There is a software development methodology that uses a Kanban board, but it isn’t called Kanban because Kanban isn’t a methodology. It’s just a method, a board with columns and stickies to track work, which this guide says can be used with any methodology and is not a methodology in itself.

So I call it the Methodology with No Name(MWNN), like Sergio Leone's character the Man with No Name.

Clint Eastwood as the Man with No Name

The MWNN is simple. You add a column on the Kanban board that is a prioritized list of work that is ready to start work on next. But the trick is that the column has a reverse WIP limit, where you make sure the number of stickies in the column never falls below the reverse WIP limit number. This way work is never stalled waiting for a sticky to be completely defined and ready to begin being worked on.

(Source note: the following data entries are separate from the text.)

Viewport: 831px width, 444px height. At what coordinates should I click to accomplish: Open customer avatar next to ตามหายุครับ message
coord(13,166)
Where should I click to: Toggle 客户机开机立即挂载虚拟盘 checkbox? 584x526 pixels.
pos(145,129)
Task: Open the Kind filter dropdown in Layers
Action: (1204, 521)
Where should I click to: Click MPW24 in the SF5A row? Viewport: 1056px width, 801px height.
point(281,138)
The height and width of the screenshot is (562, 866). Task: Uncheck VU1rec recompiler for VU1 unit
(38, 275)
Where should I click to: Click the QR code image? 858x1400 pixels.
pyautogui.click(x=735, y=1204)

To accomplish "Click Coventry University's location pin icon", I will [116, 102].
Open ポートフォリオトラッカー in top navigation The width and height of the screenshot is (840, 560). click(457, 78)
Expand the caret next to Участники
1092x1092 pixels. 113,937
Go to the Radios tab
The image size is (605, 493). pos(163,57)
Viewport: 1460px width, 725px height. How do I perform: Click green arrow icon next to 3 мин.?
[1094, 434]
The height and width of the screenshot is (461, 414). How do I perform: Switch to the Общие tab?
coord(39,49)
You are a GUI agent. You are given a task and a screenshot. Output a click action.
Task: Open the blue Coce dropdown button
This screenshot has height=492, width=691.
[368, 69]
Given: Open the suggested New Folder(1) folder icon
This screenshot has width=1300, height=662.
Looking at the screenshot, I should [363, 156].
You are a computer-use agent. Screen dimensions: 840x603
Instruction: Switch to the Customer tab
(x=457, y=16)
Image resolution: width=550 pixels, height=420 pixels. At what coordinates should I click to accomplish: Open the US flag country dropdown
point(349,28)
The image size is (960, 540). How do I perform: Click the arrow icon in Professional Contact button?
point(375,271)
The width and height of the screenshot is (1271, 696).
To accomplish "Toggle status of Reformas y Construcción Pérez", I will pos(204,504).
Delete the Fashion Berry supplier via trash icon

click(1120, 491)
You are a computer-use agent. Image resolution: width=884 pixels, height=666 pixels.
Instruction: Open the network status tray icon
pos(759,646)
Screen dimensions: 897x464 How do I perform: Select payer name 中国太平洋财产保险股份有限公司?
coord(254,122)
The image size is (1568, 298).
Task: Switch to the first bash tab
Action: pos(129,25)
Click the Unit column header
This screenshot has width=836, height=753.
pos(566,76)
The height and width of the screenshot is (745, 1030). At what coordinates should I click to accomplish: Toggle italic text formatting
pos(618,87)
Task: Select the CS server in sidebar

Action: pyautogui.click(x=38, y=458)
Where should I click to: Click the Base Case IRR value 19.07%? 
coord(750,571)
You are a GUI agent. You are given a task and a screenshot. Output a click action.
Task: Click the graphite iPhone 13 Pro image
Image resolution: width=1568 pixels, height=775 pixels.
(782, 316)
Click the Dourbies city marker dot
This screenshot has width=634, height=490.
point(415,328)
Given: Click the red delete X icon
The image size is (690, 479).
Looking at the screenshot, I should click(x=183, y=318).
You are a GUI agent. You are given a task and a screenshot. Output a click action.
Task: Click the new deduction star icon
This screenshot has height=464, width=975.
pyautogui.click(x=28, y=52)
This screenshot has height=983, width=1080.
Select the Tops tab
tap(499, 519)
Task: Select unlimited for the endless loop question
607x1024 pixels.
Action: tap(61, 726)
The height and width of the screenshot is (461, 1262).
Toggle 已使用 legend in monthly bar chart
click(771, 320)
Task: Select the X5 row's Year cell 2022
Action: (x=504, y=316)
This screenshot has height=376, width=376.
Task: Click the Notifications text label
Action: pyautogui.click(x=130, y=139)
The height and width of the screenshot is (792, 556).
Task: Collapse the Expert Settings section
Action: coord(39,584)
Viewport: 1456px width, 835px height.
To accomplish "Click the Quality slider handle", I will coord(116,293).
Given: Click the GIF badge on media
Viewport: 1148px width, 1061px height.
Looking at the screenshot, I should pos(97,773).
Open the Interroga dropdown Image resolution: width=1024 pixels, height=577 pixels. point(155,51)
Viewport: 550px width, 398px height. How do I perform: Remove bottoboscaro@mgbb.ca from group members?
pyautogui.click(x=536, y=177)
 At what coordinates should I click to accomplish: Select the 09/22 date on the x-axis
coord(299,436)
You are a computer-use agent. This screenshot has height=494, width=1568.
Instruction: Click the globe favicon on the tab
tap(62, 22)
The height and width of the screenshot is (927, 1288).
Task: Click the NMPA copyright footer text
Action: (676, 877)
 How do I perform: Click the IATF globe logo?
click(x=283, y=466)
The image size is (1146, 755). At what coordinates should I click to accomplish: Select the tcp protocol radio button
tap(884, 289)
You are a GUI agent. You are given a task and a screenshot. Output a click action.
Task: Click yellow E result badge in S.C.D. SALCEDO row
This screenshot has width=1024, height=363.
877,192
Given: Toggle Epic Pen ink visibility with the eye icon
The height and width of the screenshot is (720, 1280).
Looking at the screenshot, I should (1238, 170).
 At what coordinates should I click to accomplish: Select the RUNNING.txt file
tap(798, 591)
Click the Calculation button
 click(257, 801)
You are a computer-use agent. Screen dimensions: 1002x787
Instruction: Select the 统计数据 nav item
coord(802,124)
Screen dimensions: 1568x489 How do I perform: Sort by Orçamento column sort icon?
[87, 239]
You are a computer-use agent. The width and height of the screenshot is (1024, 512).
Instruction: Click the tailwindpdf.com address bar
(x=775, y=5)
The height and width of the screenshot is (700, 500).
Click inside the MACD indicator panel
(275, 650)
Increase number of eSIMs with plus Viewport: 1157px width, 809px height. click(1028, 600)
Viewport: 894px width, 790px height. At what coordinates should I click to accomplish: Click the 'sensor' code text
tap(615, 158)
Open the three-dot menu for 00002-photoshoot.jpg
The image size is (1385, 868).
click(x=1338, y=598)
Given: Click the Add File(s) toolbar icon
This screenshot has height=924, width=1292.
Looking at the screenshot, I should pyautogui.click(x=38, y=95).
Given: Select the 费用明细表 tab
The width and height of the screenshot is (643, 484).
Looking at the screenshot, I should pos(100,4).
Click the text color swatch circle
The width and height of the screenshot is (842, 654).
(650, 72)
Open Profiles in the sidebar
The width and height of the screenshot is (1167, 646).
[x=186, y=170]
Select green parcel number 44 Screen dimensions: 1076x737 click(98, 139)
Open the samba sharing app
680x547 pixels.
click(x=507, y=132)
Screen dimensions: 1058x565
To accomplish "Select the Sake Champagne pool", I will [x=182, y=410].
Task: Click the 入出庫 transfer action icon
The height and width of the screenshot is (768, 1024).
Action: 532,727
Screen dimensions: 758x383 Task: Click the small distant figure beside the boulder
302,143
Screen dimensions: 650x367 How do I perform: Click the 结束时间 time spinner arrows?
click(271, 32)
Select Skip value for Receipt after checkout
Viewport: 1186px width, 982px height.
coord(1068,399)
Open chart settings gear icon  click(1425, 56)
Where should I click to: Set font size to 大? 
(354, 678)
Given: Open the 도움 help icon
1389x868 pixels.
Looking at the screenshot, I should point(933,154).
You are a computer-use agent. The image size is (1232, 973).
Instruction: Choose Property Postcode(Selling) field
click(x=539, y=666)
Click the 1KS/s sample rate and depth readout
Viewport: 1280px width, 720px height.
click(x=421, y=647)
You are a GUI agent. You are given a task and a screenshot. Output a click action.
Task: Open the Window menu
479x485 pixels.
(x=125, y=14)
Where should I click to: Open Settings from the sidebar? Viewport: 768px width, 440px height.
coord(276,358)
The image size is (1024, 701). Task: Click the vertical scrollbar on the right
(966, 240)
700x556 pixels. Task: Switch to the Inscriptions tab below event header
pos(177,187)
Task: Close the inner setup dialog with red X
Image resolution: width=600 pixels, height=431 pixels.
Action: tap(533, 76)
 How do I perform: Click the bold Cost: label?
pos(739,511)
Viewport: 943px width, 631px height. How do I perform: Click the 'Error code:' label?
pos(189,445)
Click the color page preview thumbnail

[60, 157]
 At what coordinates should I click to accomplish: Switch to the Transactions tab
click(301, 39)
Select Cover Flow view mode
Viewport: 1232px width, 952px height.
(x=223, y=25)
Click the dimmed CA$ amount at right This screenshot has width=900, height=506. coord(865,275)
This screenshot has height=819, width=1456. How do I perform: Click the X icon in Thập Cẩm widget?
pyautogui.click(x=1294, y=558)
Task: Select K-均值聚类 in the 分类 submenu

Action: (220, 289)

That's it. You just do the work in the usual Kanban way respecting WIP limits of all the columns.

With the MWNN there is no need for sprints and sprint planning where you try to guess how many stickies you can do in the sprint, and flagellate yourselves if you don't complete your guessed number of stickies or oddly even if you complete more stickies than you guessed. I find this about as useful as medieval monks arguing about how many angels can do the Mambo No.5 on the head of a pin.

The Bad character from Sergio Leone's westerns dancing on the head of a pin.

In the MWNN you are free to pick and choose whichever processes you feel will help your team succeed. Like Tuco does to assemble his perfect gun. To me this extremely light weight methodology, of all the methodologies, best fits the agile manifesto's number one value "Individuals and interactions over processes and tools".

Tuco assembles his perfect gun from multiple other guns.